- _QUESTIONS_:
A) Copy the passage on the ethics of technology word for word, starting at "Before the last" and ending at "most rudimentary surgery.".
B) Carry on the piece about technology and ethics at Rice University from its final sentence.

- _SELECTED EXCERPT_:
....

Before the last half of the 20th century, few people paid attention to the ethics of technological advancement. Technology was thought to be good, and the only real consideration was its effectiveness. And by and large, technology has proved to be of great benefit.

David Chen
David Chien

Modern society has more efficient tools, greater access to widespread communications, and a broader range of ways to take advantage of personal potentials. We’ve even eradicated, or nearly so, many diseases. Just a century ago, Houston was periodically ravaged by smallpox epidemics, polio was prevalent, cancer was a sure killer, and you could forget it if you needed any but the most rudimentary surgery.

However, technology has had its unforeseen results—pollution, for example—not to mention outright technological failures such as Chernobyl. These have caused people to voice questions about the moral implications of new technologies. Lately, the debate has taken a more profound tack with the advent of genetic enhancement of agricultural products, cloning, stem cell research, and the distinct possibility of artificially enhancing humans through genetics, computerized implants, or both.

Certainly Rice University is at the forefront of research that promises to profoundly alter human life. And just as researchers here are interested in the capabilities and promises of technology, they also are concerned about its less-reassuring aspects. Naturally, some of the questions about those center on the ways in which religious convictions affect moral judgments about biological advances and the ways those judgments influence public policy.

To seek answers to these questions, Rice has formed the Program on Biotechnology, Religion, and Ethics, which is sponsored by the Departments of History, Philosophy, and Religious Studies and directed by Andrew Lustig, an assistant professor in Baylor’s Departments of Medicine and Community Medicine; a research fellow at the Institute of Religion in the Texas Medical Center; and an assistant professor in Rice’s Center for Ethics, Medicine, and Public Issues.

....

- _STUDY MATERIAL_:
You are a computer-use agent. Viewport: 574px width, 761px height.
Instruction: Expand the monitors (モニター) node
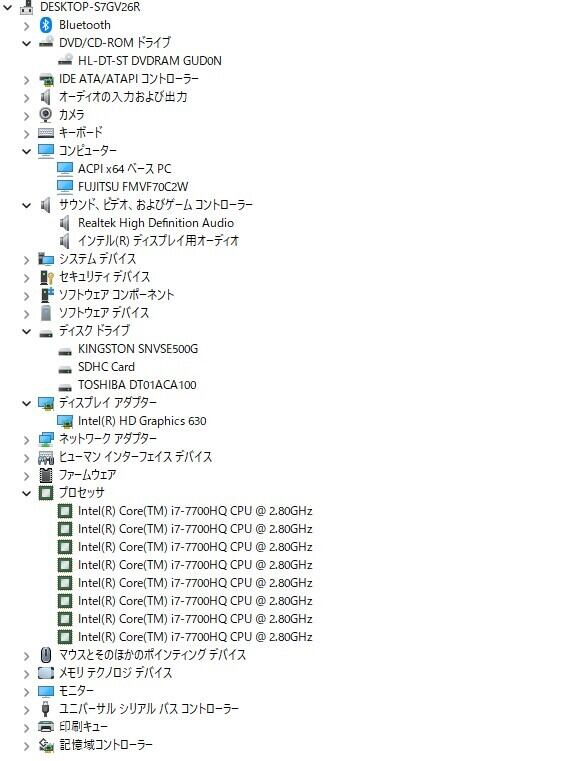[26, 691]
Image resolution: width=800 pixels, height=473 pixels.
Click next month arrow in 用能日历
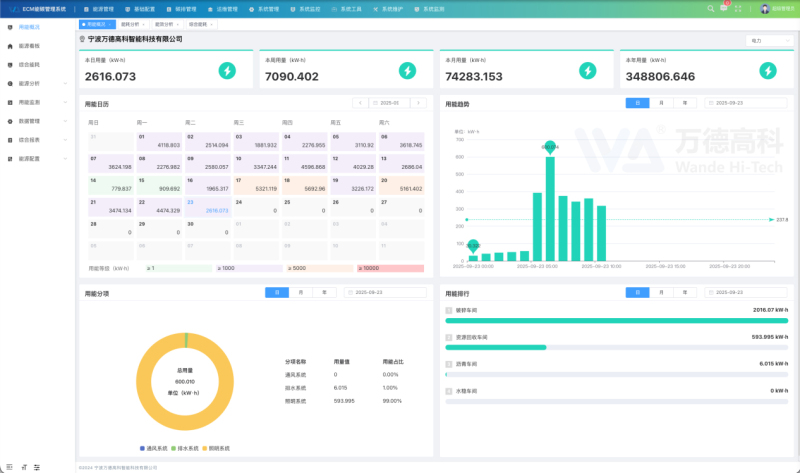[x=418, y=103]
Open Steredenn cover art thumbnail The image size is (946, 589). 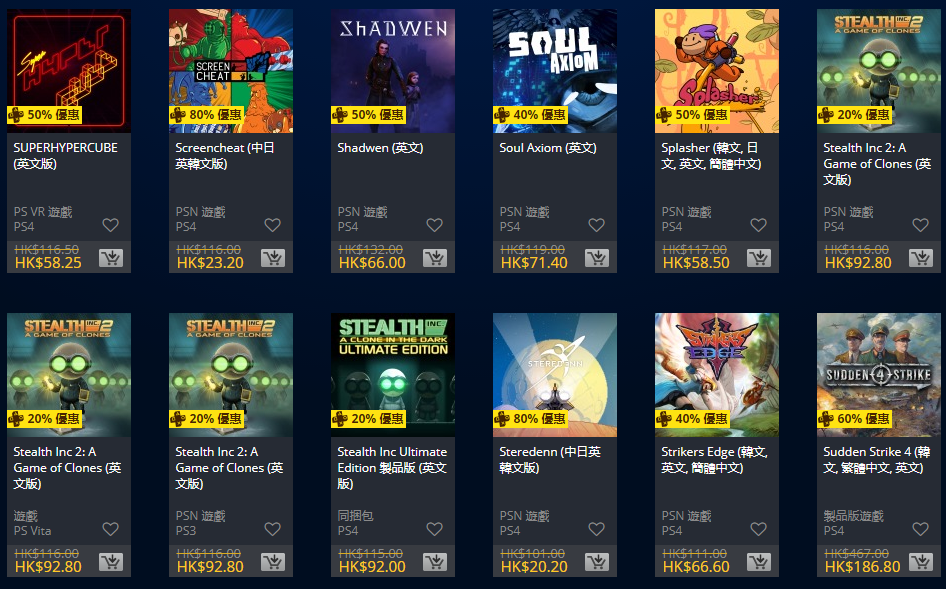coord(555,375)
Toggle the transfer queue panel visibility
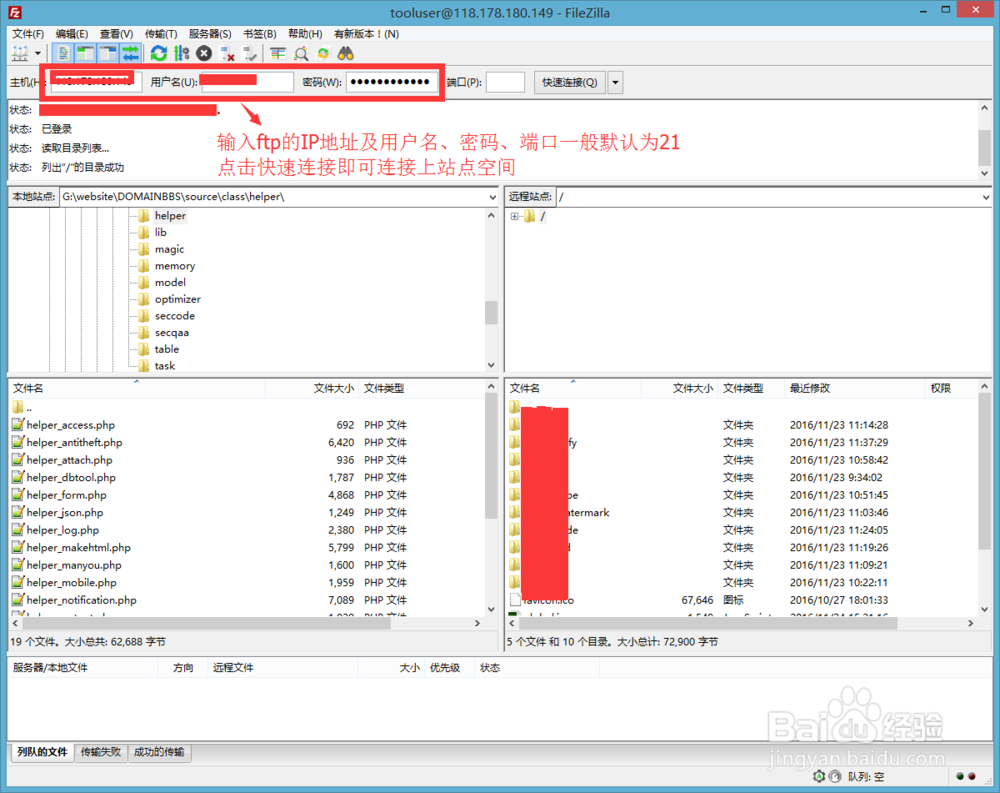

....

- _TASK-BY-TASK RESULTS_:
A)
Before the last half of the 20th century, few people paid attention to the ethics of technological advancement. Technology was thought to be good, and the only real consideration was its effectiveness. And by and large, technology has proved to be of great benefit.

David Chen
David Chien

Modern society has more efficient tools, greater access to widespread communications, and a broader range of ways to take advantage of personal potentials. We’ve even eradicated, or nearly so, many diseases. Just a century ago, Houston was periodically ravaged by smallpox epidemics, polio was prevalent, cancer was a sure killer, and you could forget it if you needed any but the most rudimentary surgery.

B)
The program provides a forum to examine and discuss the historical and contemporary significance of religious and ethical thought for emerging issues in biotechnology. One strong current of research in the program focuses on religious and ethical appeals to nature or the natural as a norm in public debates over biotechnology. “People often describe biotechnological advances as natural or unnatural interventions,” Lustig says. “Nevertheless, it is unclear how those labels in and of themselves influence moral judgment about particular issues.”

The researchers are interested in ethical concerns involved in five areas of biotechnology: assisted reproduction, human enhancement, hybridization, biodiversity, and agricultural/human husbandry. To address these issues, the Program on Biotechnology, Religion, and Ethics has teamed with the Center for Medical Ethics and Health Policy at Baylor College of Medicine to produce a study titled “Altering Nature: How Religious Traditions Assess the New Biotechnologies.”

The new study recently received its first funding award—a $1 million grant from the Ford Foundation. “The national debate about biotechnology research and policy is profoundly influenced by Western religious and cultural understandings of nature,” says Constance H. Buchanan, senior program officer for religion, society, and culture at the Ford Foundation. “Until now, these have not been the subject of rigorous, comparative study. This undertaking promises to produce important new insights into the moral implications of biotechnology.”

The grant will be used to convene groups of scholars at annual conferences, publish three books summarizing the research, provide briefing documents for the media, and develop a website.